Update: Watch the concert
Approximately 30 astrophysicists from Japan and the United States will be in Bozeman June 16-18 for a team meeting to discuss findings and issues related to four telescopes on the Hinode space craft, said Piet Martens of MSU, a solar physicist and one of the local organizers. Scientists from the United States, the United Kingdom and Japan designed the telescopes to collect X-ray images for a variety of studies related to magnetic energy on the sun.
Eric Funk -- a composer, conductor, musician and MSU faculty member -- will conduct and perform with a chamber group on the last day of the team meeting. The concert, titled "Beyond Time," will begin at 7:30 p.m. Friday, June 18, in the Reynolds Recital Hall on the MSU campus. The recital hall is located in Howard Hall along 11th Avenue and across from the MSU duck pond.
The concert will begin with Martens showing solar images from Hinode and continue with selections from symphonies that Funk composed over the past decade. Referring to the concert as a "musical hors d'oeuvre," Funk said that excerpts from his pentalogy "Beyond Time," a cycle of five symphonies that give an overview of human life, will be presented as transcribed for a chamber music ensemble. The works involved in the pentalogy are Symphony No. 6/Apocalypse-Phoenix Rising, No. 7/Time, No. 8/And Humankind Departed, No. 9/Time Bridge to Beyond Time, and a large work for tenor voice and orchestra, The Sojourner's Eye, from which most of the music for this concert was drawn.
Performing will be Bozeman actor Kent Davis; tenor Travis Mills, an MSU senior; Funk and Azusa Hokugo Komiyama on the piano; Stephan Cepeda on violin, Mary Carson on viola, Peter Landeen on violoncello and Stephen Versaevel on percussion.
Martens said the Hinode X-ray Telescope Team meets every year to discuss technical issues related to the telescopes, scientific results and plans for future observations, but this will be the first time the team has assembled at MSU. This will also be the first time that a concert will be held in conjunction with the meeting. The hosts usually offer a public lecture.
"This concert is intended to bring the sciences and humanities together," Funk said.
Hinode was launched in September 2006 as a successor to the Yohkoh Soft X-Ray Telescope, which also involved MSU scientists.
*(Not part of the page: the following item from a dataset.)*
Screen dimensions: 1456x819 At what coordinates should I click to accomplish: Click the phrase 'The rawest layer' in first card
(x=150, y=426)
Continuously collecting images from the sun, Hinode observes solar magnetic fields, as well as the dissipation of magnetic energy. Dissipation takes a variety of forms, including solar flares.
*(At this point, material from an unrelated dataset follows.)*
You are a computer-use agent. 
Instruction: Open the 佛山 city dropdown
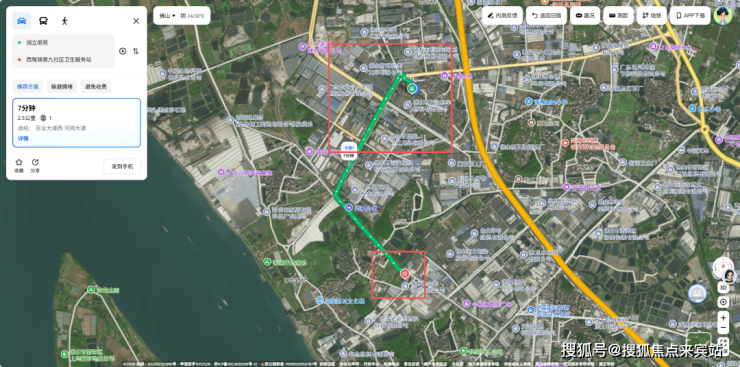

Scientists attending the MSU meeting will come from the Harvard-Smithsonian Center for Astrophysics, NASA, the University of New Hampshire, MSU, the National Astronomical Observatory of Japan and the Japanese Space Agency. Dave McKenzie, MSU's Hinode Co-PI, is chairing the Scientific Organizing Committee and the Local Organizing Committee for the meeting.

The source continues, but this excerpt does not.